WHAT TO WORK ON: In the data that follows, how many lines contain the word "Caroline"? Give only that number.

MATERIAL SHOWN:
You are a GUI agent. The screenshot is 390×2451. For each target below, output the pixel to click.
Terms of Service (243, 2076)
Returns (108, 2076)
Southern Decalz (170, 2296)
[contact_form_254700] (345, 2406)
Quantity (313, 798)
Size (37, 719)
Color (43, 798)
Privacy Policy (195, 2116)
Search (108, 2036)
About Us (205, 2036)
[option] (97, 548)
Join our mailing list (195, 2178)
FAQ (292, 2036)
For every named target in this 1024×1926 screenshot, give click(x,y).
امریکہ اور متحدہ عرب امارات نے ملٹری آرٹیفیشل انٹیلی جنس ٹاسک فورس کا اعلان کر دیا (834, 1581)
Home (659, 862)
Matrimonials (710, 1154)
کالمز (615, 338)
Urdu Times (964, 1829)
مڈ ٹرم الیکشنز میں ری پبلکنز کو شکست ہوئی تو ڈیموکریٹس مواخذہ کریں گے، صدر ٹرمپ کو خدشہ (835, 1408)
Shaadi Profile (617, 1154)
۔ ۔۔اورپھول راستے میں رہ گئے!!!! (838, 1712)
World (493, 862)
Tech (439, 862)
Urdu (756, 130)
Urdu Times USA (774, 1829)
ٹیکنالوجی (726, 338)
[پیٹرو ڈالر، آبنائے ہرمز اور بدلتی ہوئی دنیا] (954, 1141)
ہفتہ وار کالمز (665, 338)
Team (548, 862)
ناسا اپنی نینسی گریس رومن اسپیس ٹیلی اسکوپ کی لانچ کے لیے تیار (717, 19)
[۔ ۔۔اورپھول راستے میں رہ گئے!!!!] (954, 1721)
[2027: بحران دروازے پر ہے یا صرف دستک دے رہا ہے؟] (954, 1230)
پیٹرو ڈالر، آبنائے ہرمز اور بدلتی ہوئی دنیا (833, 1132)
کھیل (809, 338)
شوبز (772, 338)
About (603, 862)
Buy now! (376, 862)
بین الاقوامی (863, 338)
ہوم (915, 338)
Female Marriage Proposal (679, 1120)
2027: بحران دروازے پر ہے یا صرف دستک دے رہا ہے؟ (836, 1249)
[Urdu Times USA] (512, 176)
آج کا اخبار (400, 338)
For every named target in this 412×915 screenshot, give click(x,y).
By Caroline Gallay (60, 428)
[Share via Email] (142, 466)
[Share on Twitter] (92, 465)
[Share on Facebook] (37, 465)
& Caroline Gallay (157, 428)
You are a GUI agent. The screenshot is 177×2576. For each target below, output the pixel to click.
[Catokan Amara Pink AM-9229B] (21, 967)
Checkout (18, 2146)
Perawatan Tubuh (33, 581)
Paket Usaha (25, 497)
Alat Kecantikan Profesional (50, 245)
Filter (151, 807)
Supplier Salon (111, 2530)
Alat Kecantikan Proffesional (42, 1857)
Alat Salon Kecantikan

SOLUTION FOR THIS PROBLEM: 2